La cultura gastronómica de Arroyo del Ojanco deriva en primer lugar de la influencia de los romanos, sobre todo al hablar de los platos elaborados con harina de trigo o maíz. Posteriormente los árabes introducirían su gastronomía, influenciada sobre todo por las hierbas aromáticas, el cordero y los dulces, amén de otros muchos aspectos que han quedado asimilados hasta nuestros días.

Sin embargo, su condición de tierra de paso de los pastores trashumantes que cruzaban las planicies manchegas buscando los pastos del sur para su ganado, le ha aportado una herencia pastoril con las tortas de pastor como principal referencia. Estas tortas son la base de otras masas que se incorporan a los guisos, como los andrajos o los galianos. A destacar también los hornazos de pascua, con los huevos cocidos.

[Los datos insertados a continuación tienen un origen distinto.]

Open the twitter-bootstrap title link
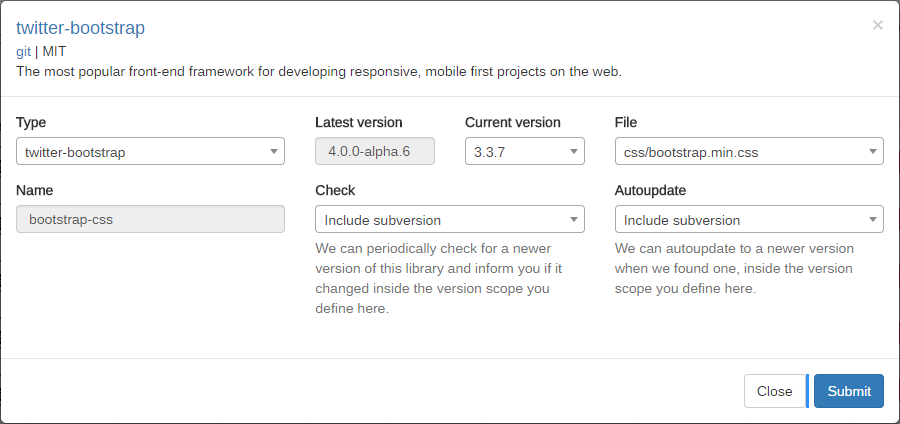The width and height of the screenshot is (900, 424). 80,28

Pero en general su cocina viene definida por la propia climatología, con una abundante y rica condimentación de especias, y por los productos del entorno: caza, pesca fluvial, harinas, legumbres frescas u hortalizas, todo ello aderezado con el toque de calidad que aporta el excelente aceite de los olivares serranos, una auténtica joya en toda mesa que se precie.

De entre los platos de la zona que forman parte del entremés, son característicos los que tienen su base en el ajo, como el ajoatao, el ajoharina, el ajopringue, el ajo labrao o el ajo mulero. También como entrante podemos degustar los diferentes embutidos que se obtienen en la matanza del cerdo, como son los chorizos, la morcilla blanca y negra, y el jamón serrano curado de forma natural.

De los ganados que aquí pastan destaca la carne de cordero segureño, chuletas, calderetas y piernas, además del choto, muy apreciado también en la zona. Estas carnes, asadas en horno de leña y condimentadas con hierbas aromáticas, constituyen unos platos con un sabor inigualable. Tampoco debemos olvidar la gastronomía cinegética, basada en la abundante caza y pesca en la sierra, entre la que destacan la perdiz, la paloma torcaz y la liebre. Entre la caza mayor sobresale la carne de monte en forma de ciervo, gamo y jabalí, y entre los pescados de los ríos la reina es la trucha.

Postres autóctonos son el pan de higo, la carne de membrillo, las gachas dulces, diversas frutas en almíbar y, dentro de la repostería, dulces como los papajotes. Entre las bebidas se encuentran la cuerva, la mistela o el aguardiente de orujo. Y además, por ser ésta una tierra de abundantes plantas medicinales, no podemos dejar de mencionar sus excelentes infusiones a base de manzanilla, poleo, mejorana o té de piedra.